- Consigne 1
Dans le texte sur l'inactivité physique et le manque de sommeil, quel rang occupe la sédentarité parmi les facteurs de risque de mortalité dans le monde ?
- Consigne 2
Reproduisez le passage du texte sur l'inactivité physique et le manque de sommeil qui va de « Quand on sait » jusqu'à « bien-être au travail. ».

- Texte fourni
Inactivité physique et manque de sommeil

 

Quand on sait que la sédentarité est devenue, comme le tabac, un tueur silencieux et qu’elle est le 4ème facteur de risque de mortalité dans le monde, on ne peut ignorer cet aspect de la santé physique des employés. Et les vagues de confinement et de télétravail subies en 2020 n’ont pas amélioré ces chiffres ! Encourager la non-sédentarité au sein des équipes, inciter l’activité physique pendant les journées de travail, quelque soit la manière, doit faire partie de votre stratégie de bien-être au travail.

De même, un deuxième aspect de la santé physique des employés ne doit pas être négligé. Il s’agit du sommeil et des phases de repos, primordiaux pour la performance. Nous sommes fatigués tant notre rythme de vie a changé ces dernières décennies. La sédentarité, le diabète, l’obésité, la dépression, l’anxiété, une alimentation pauvre en vitamines, le stress chronique : tous ces facteurs nous vident de notre énergie et nous sommes plus fatigués qu’il y a 20 ans. Alors que nous dormons 1-2 heures de moins par nuit que nos grands-parents, nous aurions au contraire besoin de 1-2 heures de plus pour compenser le rythme effréné que nous nous infligeons.

Dans son bestseller Why We Sleep, Matthew Walker, directeur du UC Berkley’s Sleep and Neuroimaging, le coût économique engendré par le manque de sommeil est de 411 milliards de dollars aux USA, 60 milliards de dollars en Allemagne et CHF 8 milliards de francs en Suisse. Plus de 30 % de la population suisse souffre de manque de sommeil chronique.

- Données disponibles

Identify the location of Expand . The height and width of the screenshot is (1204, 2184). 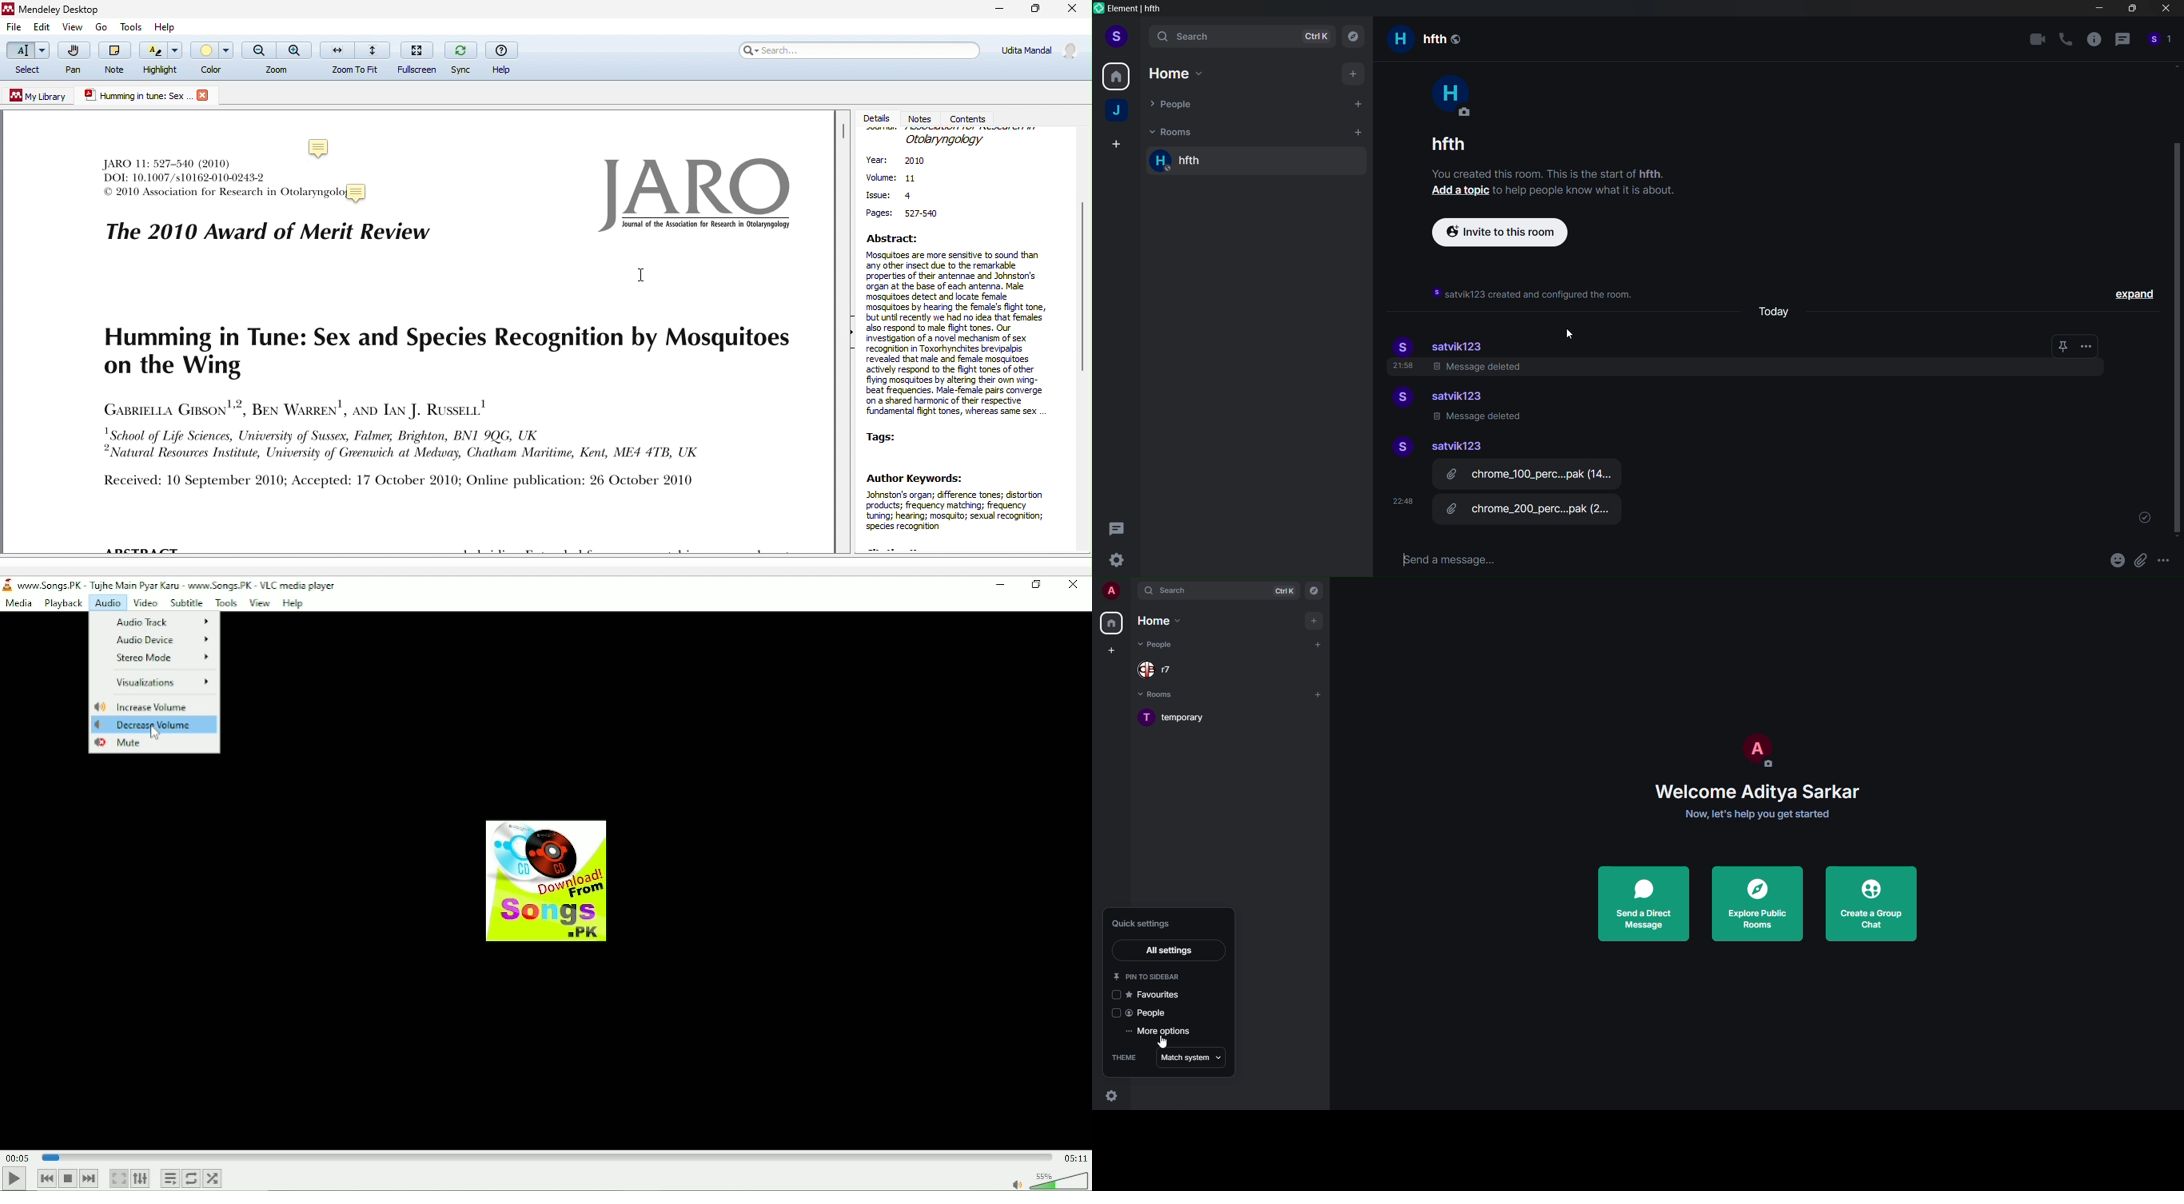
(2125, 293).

- Réponse attendue 1
C'est le 4e facteur de risque de mortalité dans le monde.

- Réponse attendue 2
Quand on sait que la sédentarité est devenue, comme le tabac, un tueur silencieux et qu’elle est le 4ème facteur de risque de mortalité dans le monde, on ne peut ignorer cet aspect de la santé physique des employés. Et les vagues de confinement et de télétravail subies en 2020 n’ont pas amélioré ces chiffres ! Encourager la non-sédentarité au sein des équipes, inciter l’activité physique pendant les journées de travail, quelque soit la manière, doit faire partie de votre stratégie de bien-être au travail.